*What is needed*.
Copy out again, unchanged, the listing below from the line that has "Open the Labels settings gear" through the line that has "2084x1348 pixels.".

*Data extract*.

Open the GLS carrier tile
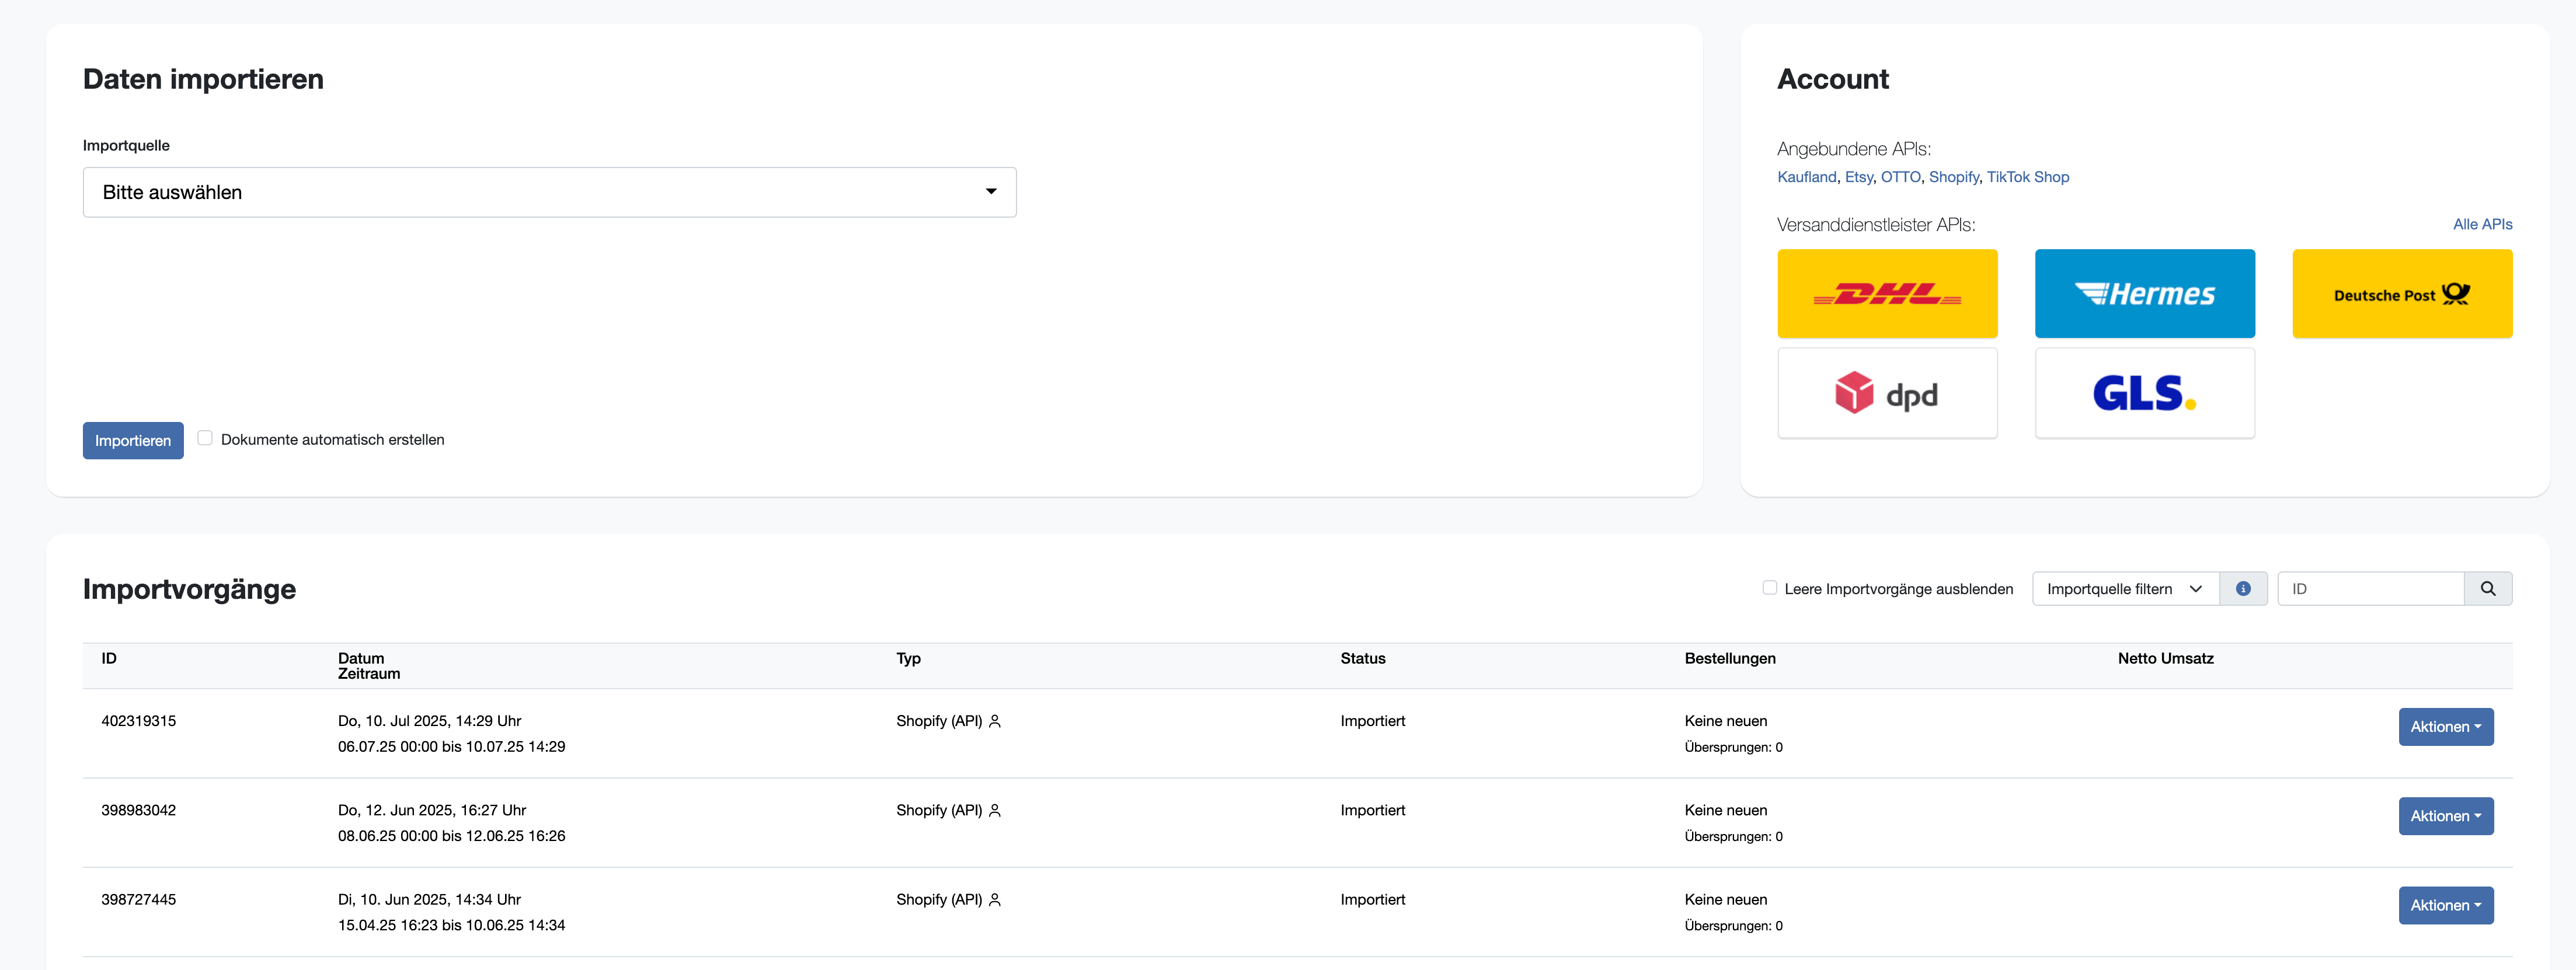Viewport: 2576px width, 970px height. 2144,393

--

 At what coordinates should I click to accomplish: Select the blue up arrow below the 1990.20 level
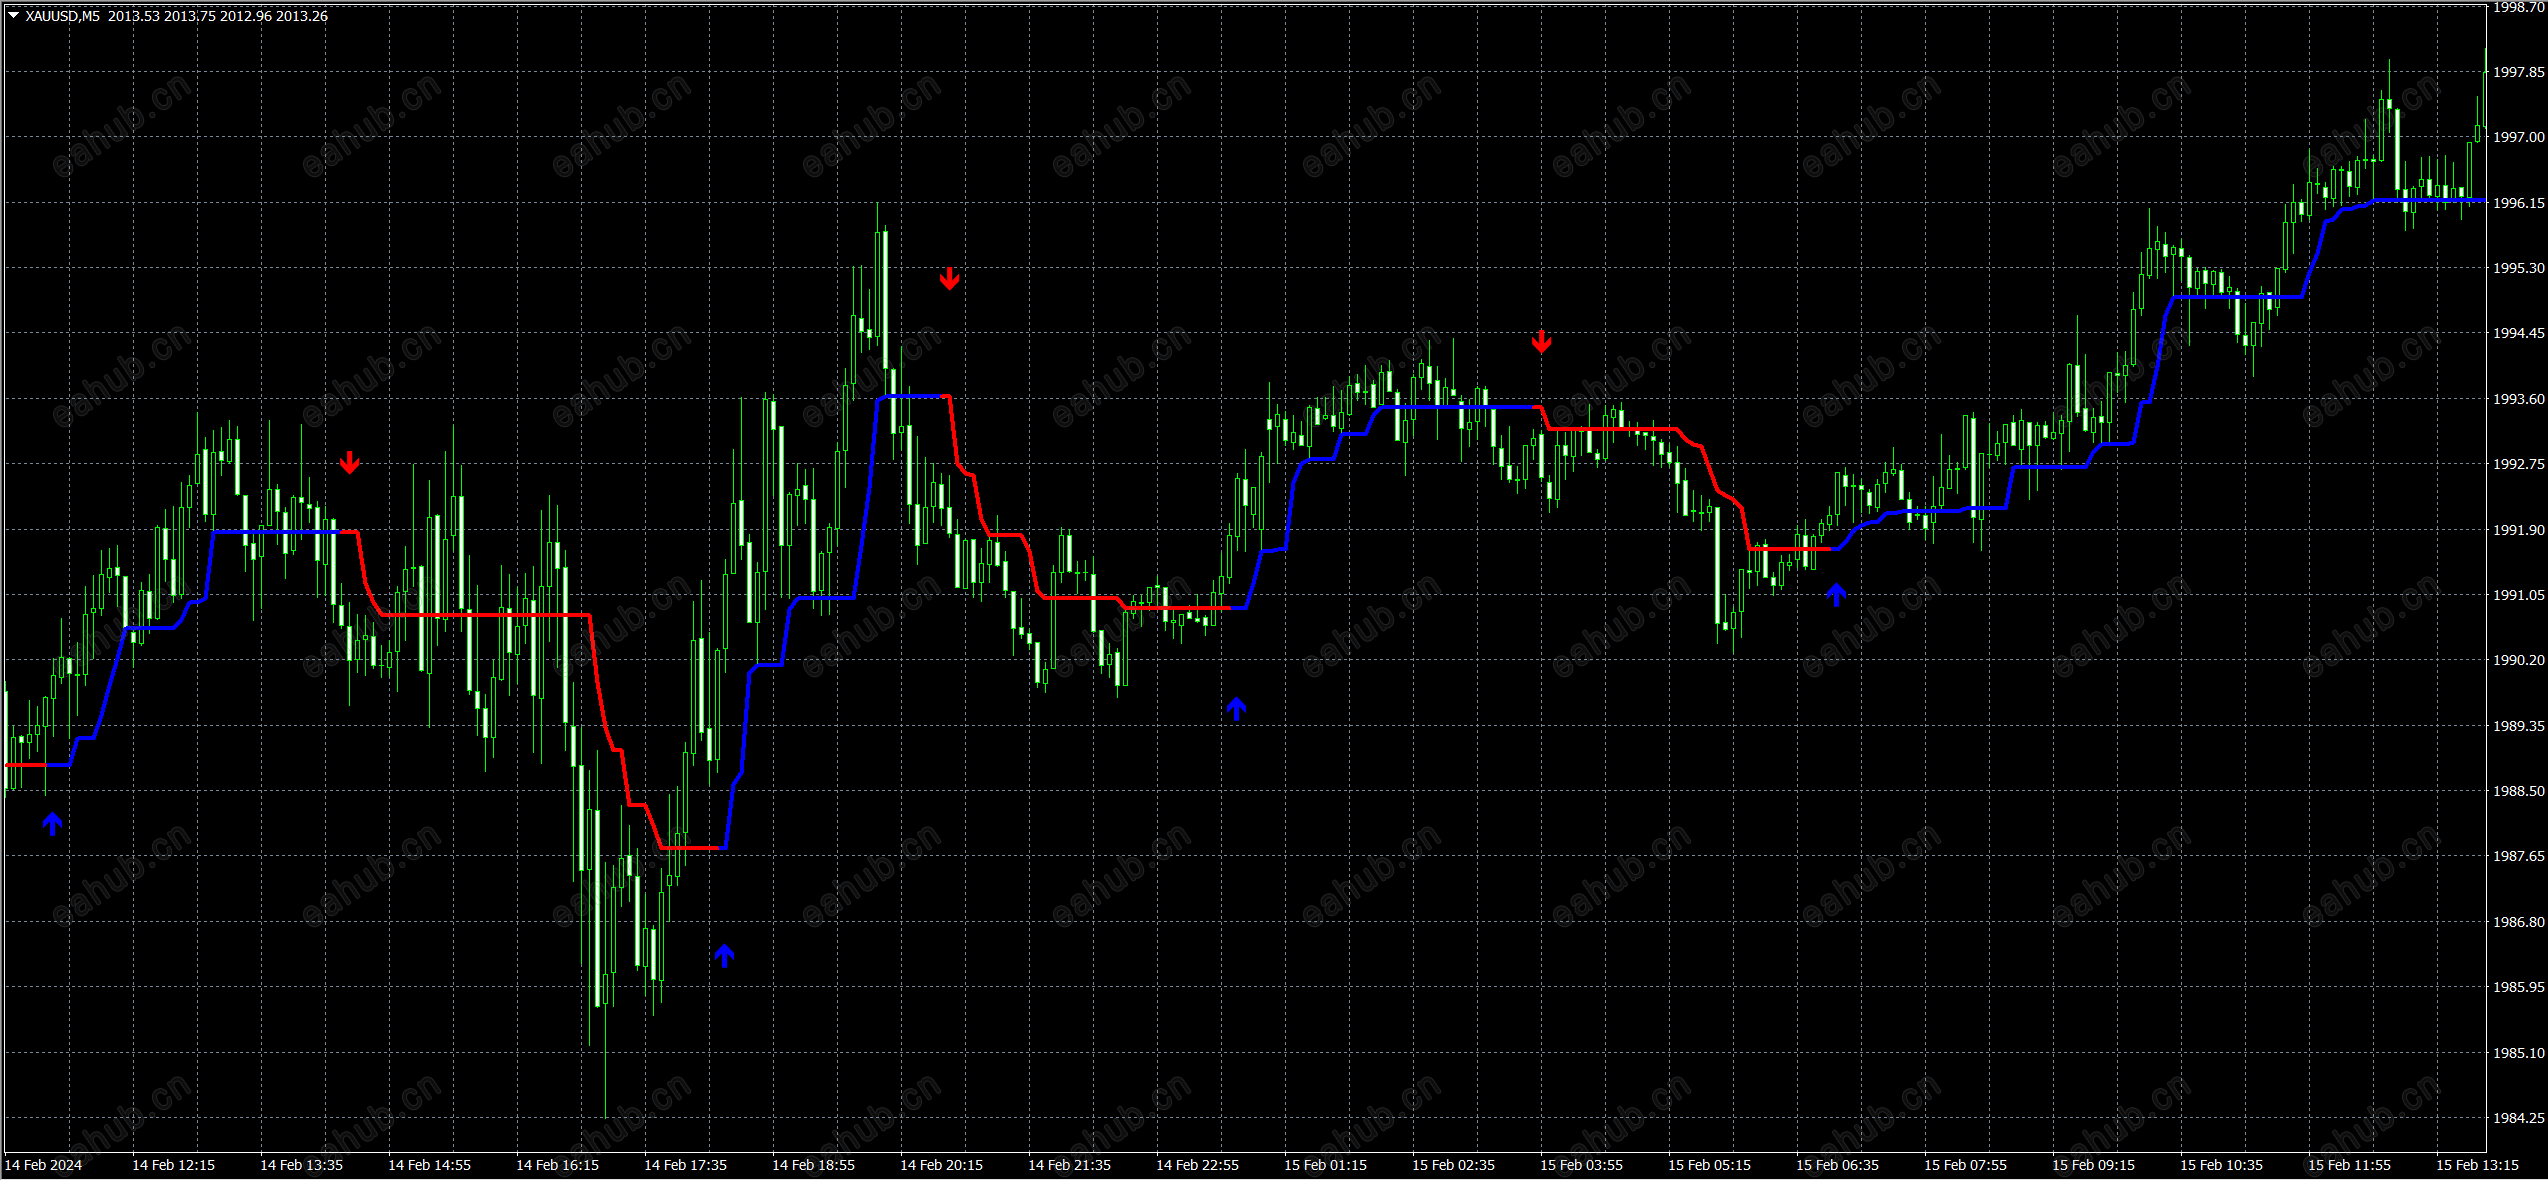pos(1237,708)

==

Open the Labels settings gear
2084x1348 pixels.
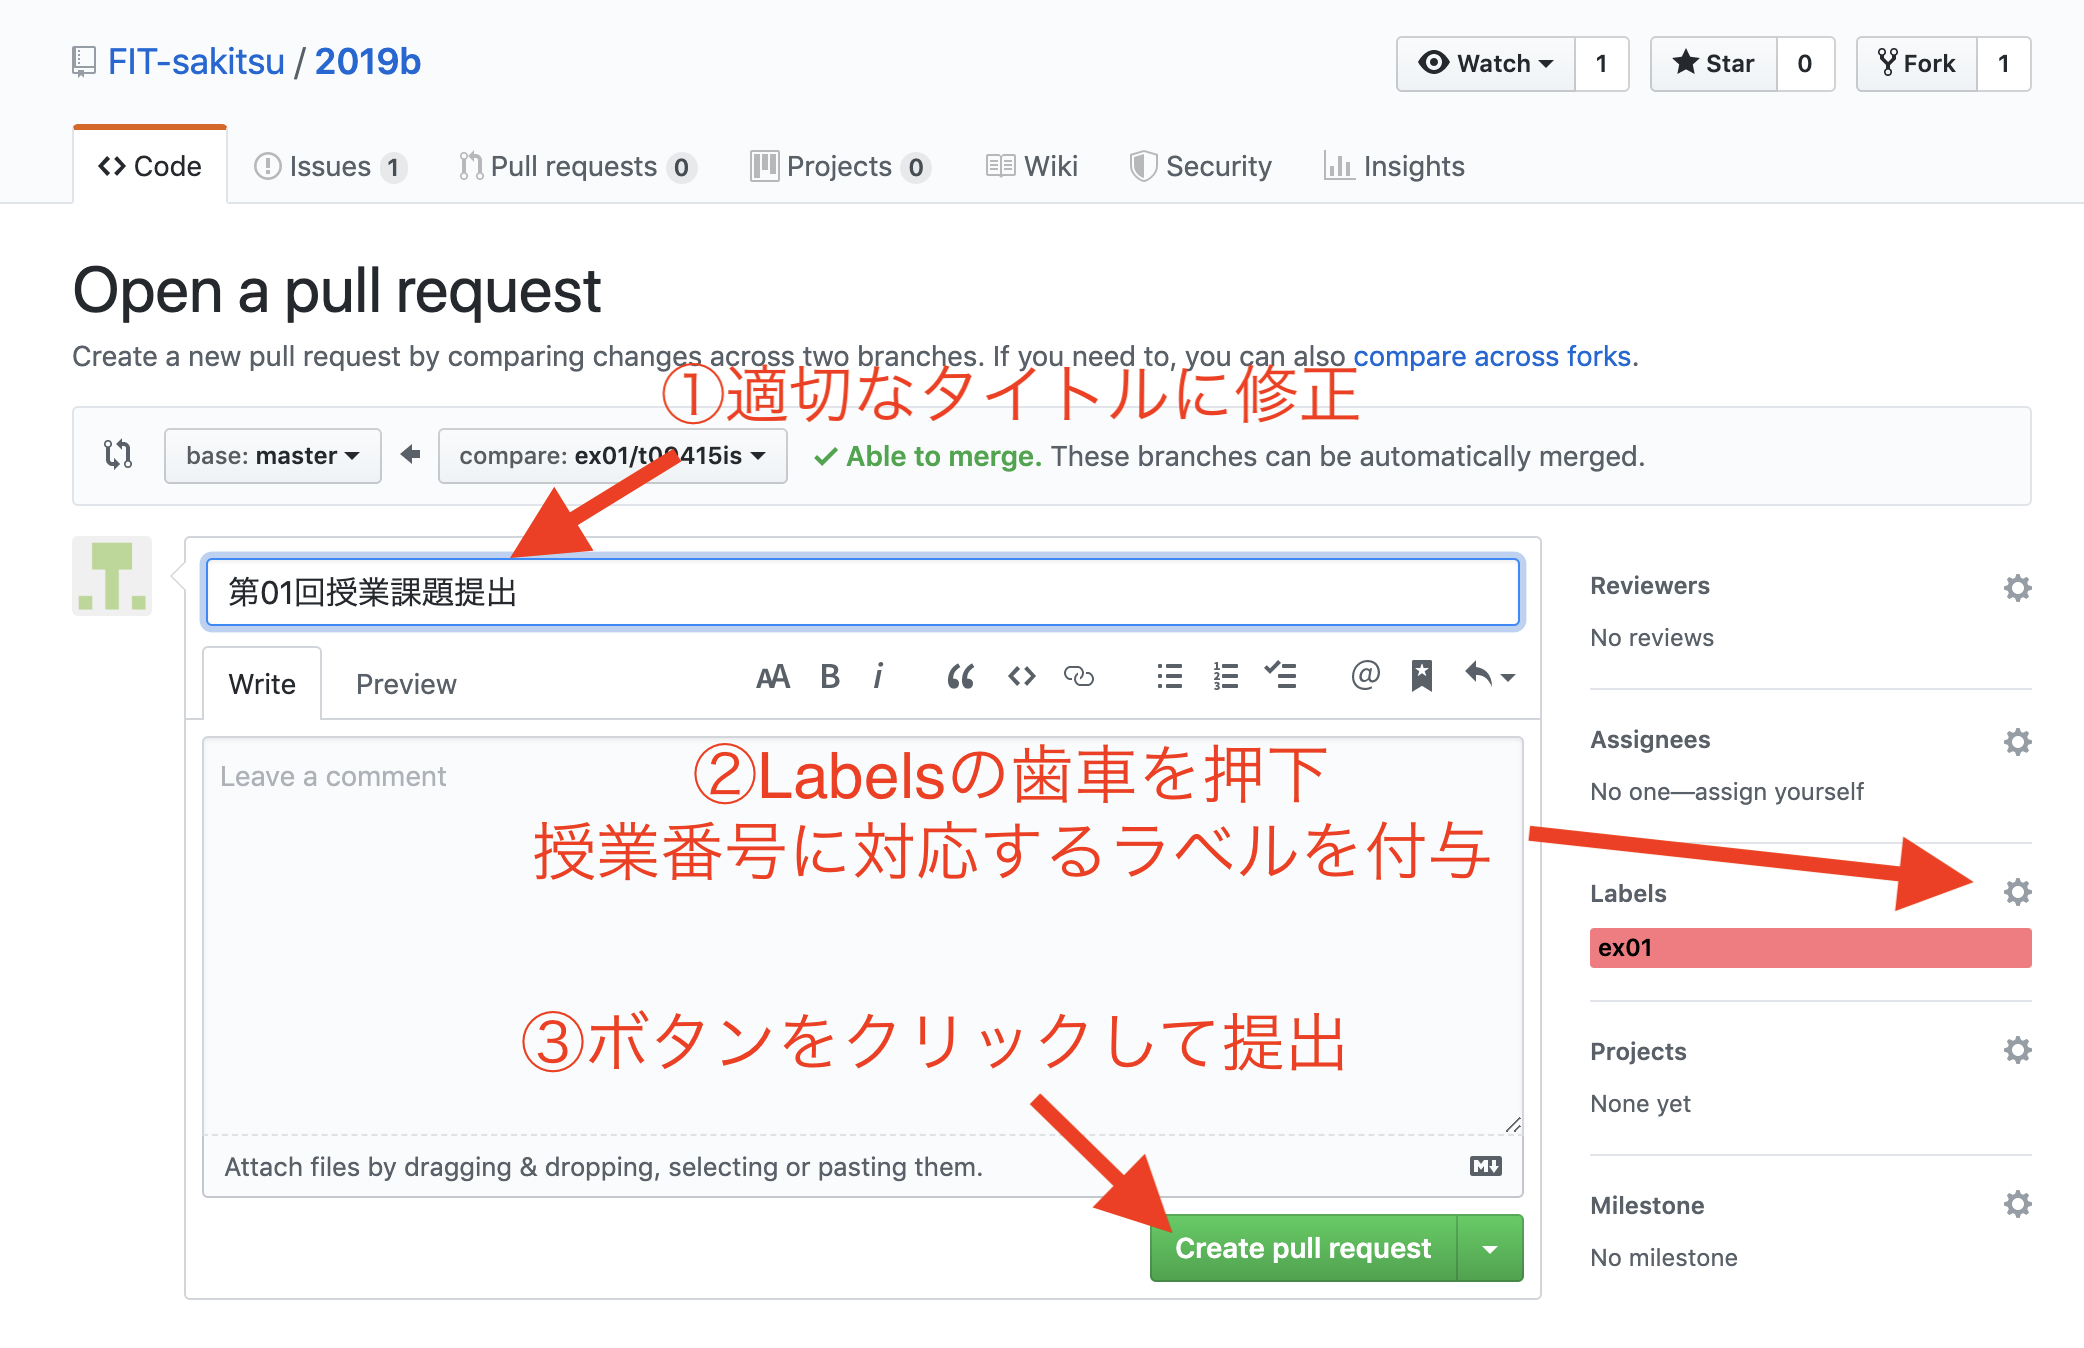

*Exercise answer*.
Open the Labels settings gear
2084x1348 pixels.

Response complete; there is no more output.